EXERCISE INPUT:

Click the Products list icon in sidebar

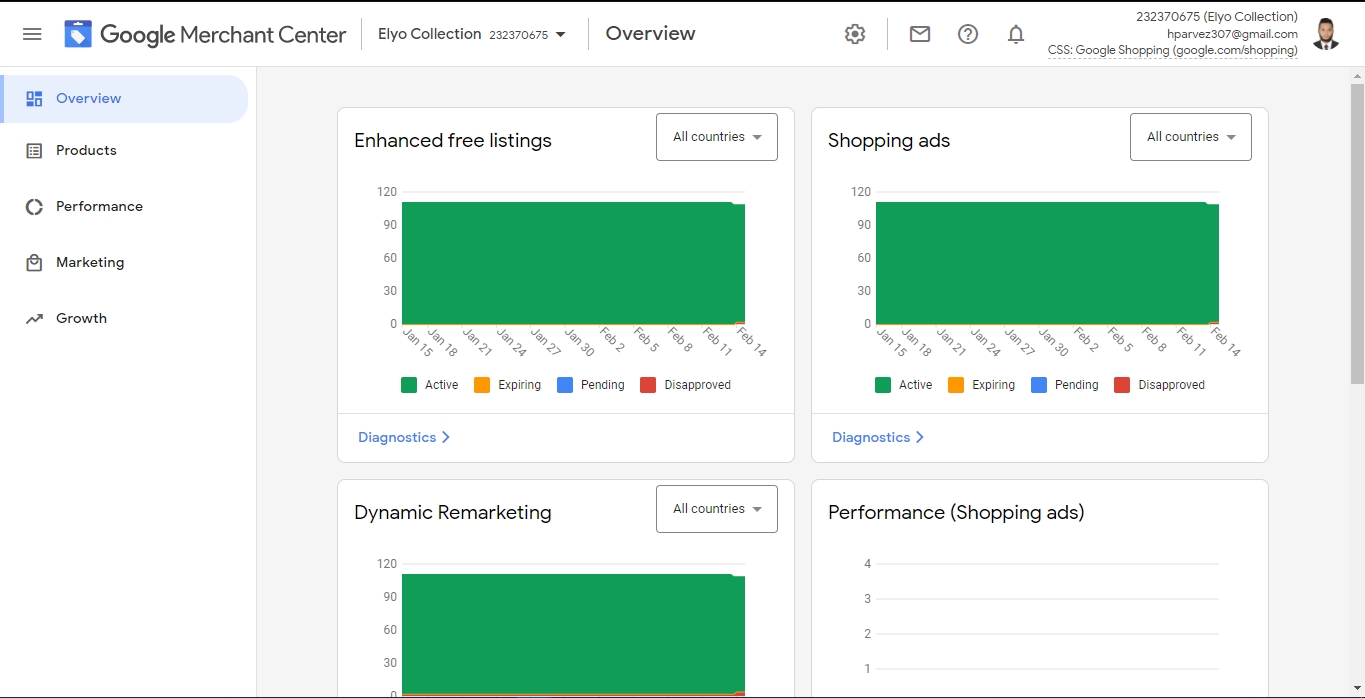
---
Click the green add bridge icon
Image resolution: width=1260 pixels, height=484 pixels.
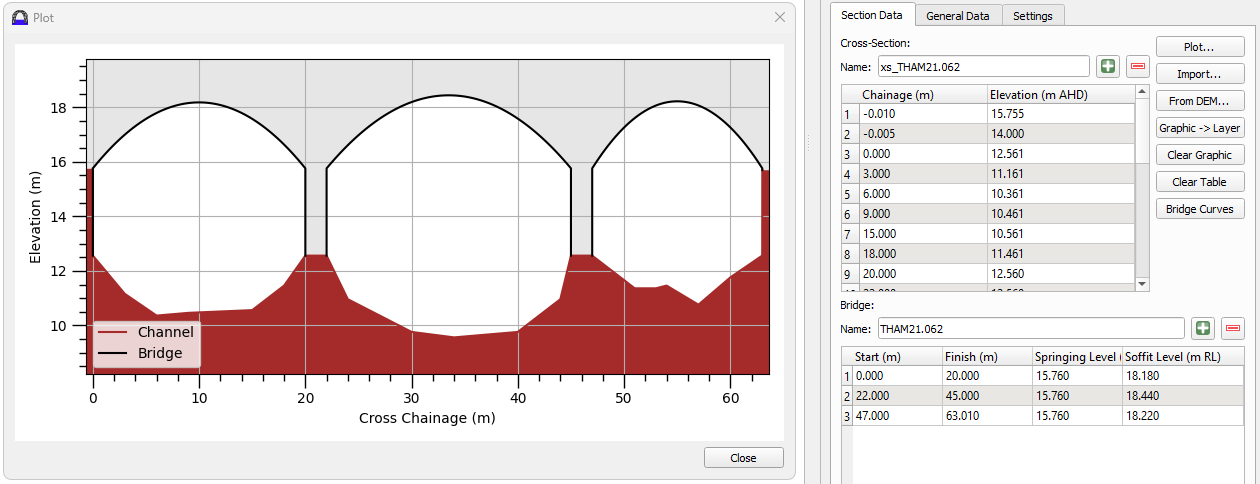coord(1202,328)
---
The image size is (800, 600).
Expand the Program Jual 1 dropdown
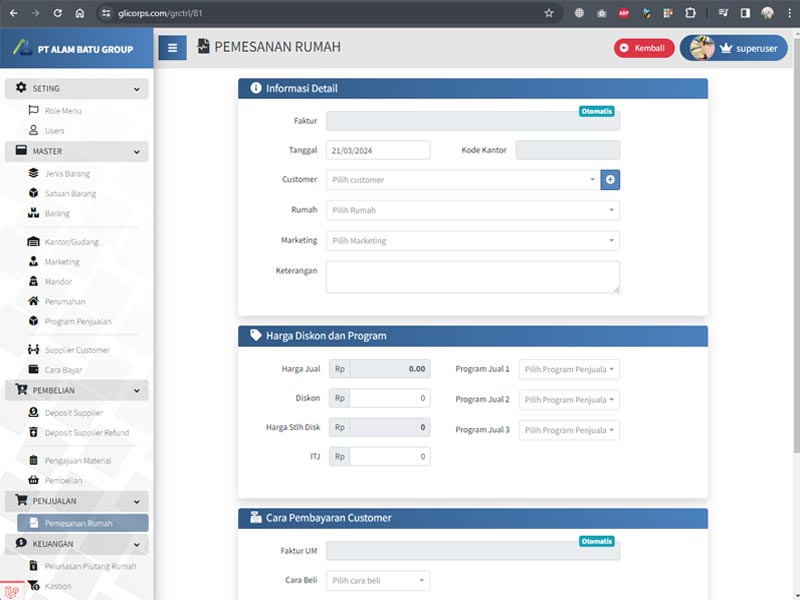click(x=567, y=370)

WORK TO BE COMPLETED: What lines of the material contain "icon"? Show them.

RESPONSE BOX:
Click the Products list icon in sidebar
Click the green add bridge icon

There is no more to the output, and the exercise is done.